Here's my best...too bad I never finished it. I planned on laying black carpet on the bottom and adding a few other nice touches back there. 










the spare tire was still in the well. I flipped it over and used the space inside the wheel.










hopefully I'll have a new bad ass install (2 actually, one in my GP and another in my big bro's GP) to show off in a few months. Mine will be JL and Hifonics amps, 10w7, DIY comp set, Pioneer deck and the xovers and EQ I have now. My bro's will be Arc amps, 10 or 12w7 (hasn't decided yet), Critical Mass comps and a pioneer deck.


----------



## scott_fx (Mar 31, 2006)

simplicityinsound said:


> overall install, prolbably this one from recently:


that reminds me of the bugatti veyron. very cool!


----------



## ndm (Jul 5, 2007)

PSYKO_Inc said:


> Damn, looks like the AF is taking over DIYMA! I'm a 2E1x3, Ground Radio Technician.



2E672 Cable Dawg......E&I......217thEIS

I dont think I would have made it anywhere else....I love E&I....


----------



## chad (Jun 30, 2005)

scott_fx said:


> i guess this would be my proudest work, my old dash:
> stock:
> 
> 
> ...


Man, I just gotta say, I think that's just tits! So un-suspecting and clean leaving the Corvette in tact and classy. GM would be proud!


----------



## Pseudonym (Apr 17, 2006)

my most proud work is my 1st and only install. the fact that i finally took all the **** i was collecting and got the urge to finally get off my ass and put it into my jeep is amazing. i thought i was gonna just cave and hire an installer. felt good to hear music for the 1st time after everything was all hooked up. looks like **** but its in there and playing.


----------



## Whiterabbit (May 26, 2006)

need ot see more installs in here. My favorite build was a wrx wagon.


































I like it because without lifting the floor an inch we fit an IDMAX inverted under the floor, 100% stealth.


----------



## ArcL100 (Jun 17, 2005)

It's in my sig, but anyways:









My first and only install, lol. Not amazing by any means, but I'm proud of it for using a jig saw and expanding foam, lol.

-aaron


----------



## illnastyimpreza (Oct 25, 2006)

It never got 100% finished(car was destroyed).... but sounded absolutly INCREDIBLE...and was the most unique install I have seen in a Subaru 

I had a CDT cl-62 front stage, with ED eu-700, 6.5'' woofers and 9kv.2 8'' Subs glassed into the rear deck...

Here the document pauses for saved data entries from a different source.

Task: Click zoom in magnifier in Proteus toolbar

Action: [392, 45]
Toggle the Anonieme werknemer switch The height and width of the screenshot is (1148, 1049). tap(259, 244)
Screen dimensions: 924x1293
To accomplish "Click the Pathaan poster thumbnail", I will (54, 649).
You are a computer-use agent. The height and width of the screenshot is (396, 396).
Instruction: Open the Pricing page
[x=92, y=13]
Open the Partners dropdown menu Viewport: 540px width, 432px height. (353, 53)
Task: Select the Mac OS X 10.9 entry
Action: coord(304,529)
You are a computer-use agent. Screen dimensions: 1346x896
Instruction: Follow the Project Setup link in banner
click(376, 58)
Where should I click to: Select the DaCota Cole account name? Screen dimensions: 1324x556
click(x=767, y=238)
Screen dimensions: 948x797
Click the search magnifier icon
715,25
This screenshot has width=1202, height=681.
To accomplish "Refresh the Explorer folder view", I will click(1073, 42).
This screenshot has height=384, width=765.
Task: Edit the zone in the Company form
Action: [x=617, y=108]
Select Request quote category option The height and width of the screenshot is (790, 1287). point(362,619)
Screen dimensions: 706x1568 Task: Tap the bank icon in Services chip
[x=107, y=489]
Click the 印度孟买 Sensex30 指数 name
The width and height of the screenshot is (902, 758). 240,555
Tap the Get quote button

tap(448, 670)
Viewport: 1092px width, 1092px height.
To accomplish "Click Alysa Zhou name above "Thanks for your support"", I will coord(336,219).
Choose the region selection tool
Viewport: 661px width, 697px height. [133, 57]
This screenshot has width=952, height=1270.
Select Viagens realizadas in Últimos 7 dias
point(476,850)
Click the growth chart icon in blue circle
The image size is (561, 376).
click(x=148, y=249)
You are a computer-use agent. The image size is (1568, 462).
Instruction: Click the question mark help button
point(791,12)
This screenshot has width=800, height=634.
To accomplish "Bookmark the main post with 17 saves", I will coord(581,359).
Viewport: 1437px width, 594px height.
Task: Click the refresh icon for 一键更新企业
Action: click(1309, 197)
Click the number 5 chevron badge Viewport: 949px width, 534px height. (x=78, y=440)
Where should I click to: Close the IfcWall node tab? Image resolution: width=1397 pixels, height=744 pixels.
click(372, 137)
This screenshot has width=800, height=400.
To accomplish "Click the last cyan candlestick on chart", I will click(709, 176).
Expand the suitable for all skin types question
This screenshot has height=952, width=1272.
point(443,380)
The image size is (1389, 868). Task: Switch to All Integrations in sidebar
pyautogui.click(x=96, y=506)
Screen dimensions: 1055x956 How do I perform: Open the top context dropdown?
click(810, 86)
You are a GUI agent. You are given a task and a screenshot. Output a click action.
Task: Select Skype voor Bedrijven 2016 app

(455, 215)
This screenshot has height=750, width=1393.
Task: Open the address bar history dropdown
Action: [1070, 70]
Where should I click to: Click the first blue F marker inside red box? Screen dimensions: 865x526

the bass responce was amazing....I had the 8''s bandpassed from 20-120 hz and the 6.5''s from 100 to 300 where I believe the front stage picked up well before that.

the bass shakers made the music "Come alive !"

I highly recomend a similar like setup....it was AWESOME for saving space !









BTW...those are fully built boxes (aperiodic style). When done correctly these sytle boxes take up almost NO MORE SPACE then the speaker does by itsself...while producing some of the best bass range I have heard...


----------



## regal1975 (Jul 8, 2007)

http://www.icixsound.com/vb/icixnation/images/74_96.jpg

chipboard, no nails, screws or glue, duct tape only, all cuts made with a leatherman wave... scrap industrial wiring for speaker wire.. mail order TB 6" neo woofer... sounded damn good... best i could do at the time

or

http://www.icixsound.com/vb/icixnation/images/74_175.jpg

personal challenge... was told i couldnt fit a 15" sub in a 11.5" hole and stay legal... damn loud too...


USMC ftmfw


----------



## Genxx (Mar 18, 2007)

regal1975 said:


> http://www.icixsound.com/vb/icixnation/images/74_96.jpg
> 
> chipboard, no nails, screws or glue, duct tape only, all cuts made with a leatherman wave... scrap industrial wiring for speaker wire.. mail order TB 6" neo woofer... sounded damn good... best i could do at the time
> 
> ...


This is considered your most proud work. Like the use of the 100 mile hr. tape. Did you mess up the basket or anything else fitting a 15" sub in a 11.5 in hole?

US Army FTMFW


----------



## illnastyimpreza (Oct 25, 2006)

Genxx said:


> ...
> 
> US Army FTMFW


 HOOOOAAAHH!!!


----------



## hoamic11 (May 7, 2007)

wow, this is very impressive, i'm finding alot of you guys are very talented so keep up the good work.


----------



## James Bang (Jul 25, 2007)

my best so far, but nothing special:


----------



## Thumper26 (Sep 23, 2005)

This was the first big install in my Civic. I planned this out for months before making the first cut. Later, I reran the speaker wire through the box so you just saw the leads coming out. The box was about 1.65 cuft sealed, and it hammered beyond belief.


----------



## rekd0514 (Sep 24, 2006)

Nice looking installs, thanks for all the pics.


----------



## radioflyer07 (Nov 9, 2006)

My first attempt at somthing cool Car audio-like:

This was in my 97 Silverado










(custom tweeter mount....made from cardboard but you'd never guess it)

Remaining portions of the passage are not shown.